PHYS101: Introduction to Mechanics

Example 1.1 Unit Conversions: A Short Drive Home

Suppose that you drive the 10.0 km from your university to home in 20.0 min. Calculate your average speed (a) in kilometers per hour (km/h) and (b) in meters per second (m/s). (Note: Average speed is distance traveled divided by time of travel).

Strategy

First we calculate the average speed using the given units. Then we can get the average speed into the desired units by picking the correct conversion factor and multiplying by it. The correct conversion factor is the one that cancels the unwanted unit and leaves the desired unit in its place.

Solution for (a)

(1) Calculate average speed. Average speed is distance traveled divided by time of travel. (Take this definition as a given for now - average speed and other motion concepts will be covered in a later module). In equation form,

$\text{average speed =} \, \dfrac{\text { distance }}{\text { time }}.$

(2) Substitute the given values for distance and time.

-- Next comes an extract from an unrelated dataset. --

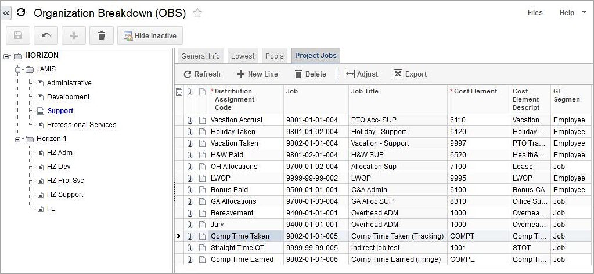Click the refresh icon beside page title
Viewport: 594px width, 274px height.
point(21,13)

$\text{average speed =} \, \dfrac{10.0 \mathrm{~km}}{20.0 \mathrm{~min}}=0.500 \dfrac{\mathrm{km}}{\mathrm{min}}.$

(3) Convert $\mathrm{km} / \mathrm{min}$ to $\mathrm{km} / \mathrm{h}$ : multiply by the conversion factor that will cancel minutes and leave hours. That conversion factor is $60 \mathrm{~min} / \mathrm{hr}$. Thus,

$\text{average speed =} \, 0.500 \dfrac{\mathrm{km}}{\min } \times \dfrac{60 \mathrm{~min}}{1 \mathrm{~h}}=30.0 \dfrac{\mathrm{km}}{\mathrm{h}}.$

Discussion for (a)

To check your answer, consider the following:

(1) Be sure that you have properly cancelled the units in the unit conversion. If you have written the unit conversion factor upside down, the units will not cancel properly in the equation. If you accidentally get the ratio upside down, then the units will not cancel; rather, they will give you the wrong units as follows:

$\dfrac{\mathrm{km}}{\min } \times \dfrac{1 \mathrm{hr}}{60 \mathrm{~min}}=\dfrac{1}{60} \dfrac{\mathrm{km} \cdot \mathrm{hr}}{\min ^{2}},$

which are obviously not the desired units of km/h.

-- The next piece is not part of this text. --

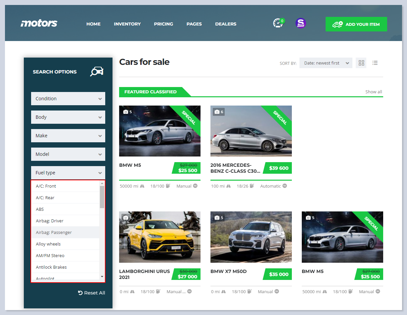
Task: Open the sort by Date dropdown
Action: (326, 63)
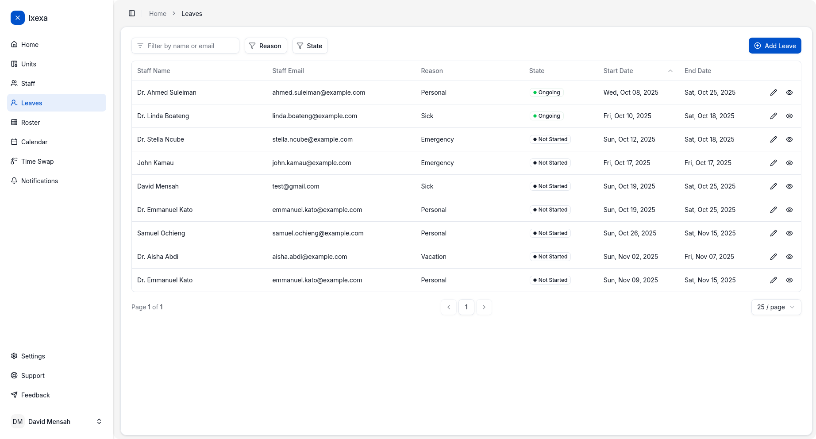Edit Dr. Aisha Abdi's vacation leave
The height and width of the screenshot is (439, 816).
773,257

(2) Check that the units of the final answer are the desired units. The problem asked us to solve for average speed in units of km/h and we have indeed obtained these units.

(3) Check the significant figures. Because each of the values given in the problem has three significant figures, the answer should also have three significant figures. The answer 30.0 km/hr does indeed have three significant figures, so this is appropriate. Note that the significant figures in the conversion factor are not relevant because an hour is defined to be 60 minutes, so the precision of the conversion factor is perfect.

(4) Next, check whether the answer is reasonable. Let us consider some information from the problem - if you travel 10 km in a third of an hour (20 min), you would travel three times that far in an hour. The answer does seem reasonable.

Solution for (b)

There are several ways to convert the average speed into meters per second.

(1) Start with the answer to (a) and convert km/h to m/s. Two conversion factors are needed - one to convert hours to seconds, and another to convert kilometers to meters.

(2) Multiplying by these yields

$\text { Average speed }=30.0 \dfrac{\mathrm{km}}{\mathrm{h}} \times \dfrac{1 \mathrm{~h}}{3,600 \mathrm{~s}} \times \dfrac{1,000 \mathrm{~m}}{1 \mathrm{~km}},$

$\text { Average speed }=8.33 \dfrac{\mathrm{m}}{\mathrm{s}} \text {. }$

Discussion for (b)

If we had started with 0.500 km/min, we would have needed different conversion factors, but the answer would have been the same: 8.33 m/s.

You may have noted that the answers in the worked example just covered were given to three digits. Why? When do you need to be concerned about the number of digits in something you calculate? Why not write down all the digits your calculator produces? The module Accuracy, Precision, and Significant Figures will help you answer these questions.